For example in February, a 37-year-old Detroit man received a 30 ½-year federal prison term for selling fatal doses of fentanyl-tainted heroin.

The growth in supplies of heroin appears slower further north in Michigan.

For example in the Lansing area, Detective 1st Lt. Tim Gill of the State Police said, “We haven’t seen huge increases as yet, but we’ve seen modest increases.”

Gill, who is assigned to the Tri-County Metro Narcotics Squad, said heroin has become more available over the past three to four years in Ingham, Clinton and Eaton counties.

However, he continued, “It’s something to keep an eye on, but it’s not an epidemic like meth, or like crack was in the 1980s and ‘90s.”

And Chet Wilson, a Traverse City-based State Police detective first lieutenant, said, “In our area, we have not noticed big increases at all.”

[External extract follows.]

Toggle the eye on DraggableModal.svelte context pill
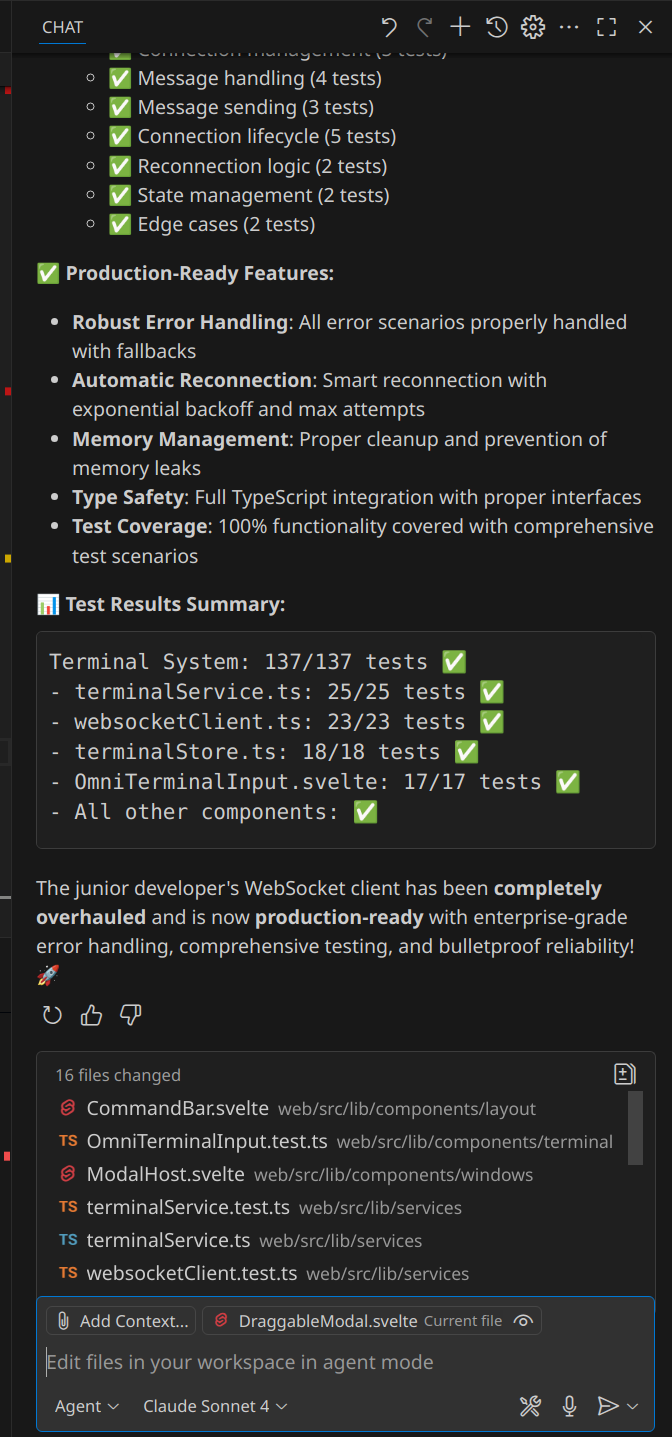 [523, 1320]
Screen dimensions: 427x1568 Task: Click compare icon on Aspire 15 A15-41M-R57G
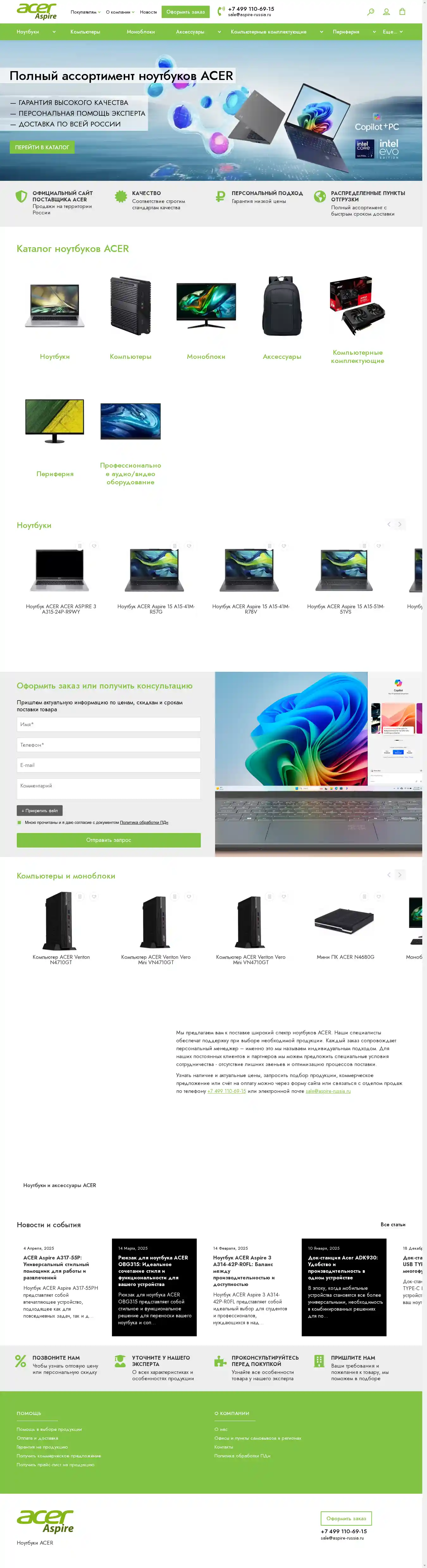tap(174, 546)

The most recent heroin-related case in Wilson’ territory developed in 2005 and 2006.

“A Detroit-area woman moved back home to the Bellaire area and several of her male friends come  up to the area and got a toe hold up there and began selling to the residents,” said Wilson, who oversees drug teams in northern Michigan.

“We made several arrests but it turned kind of ugly for a little while,” he said. “There were home invasions. There were guns involved.”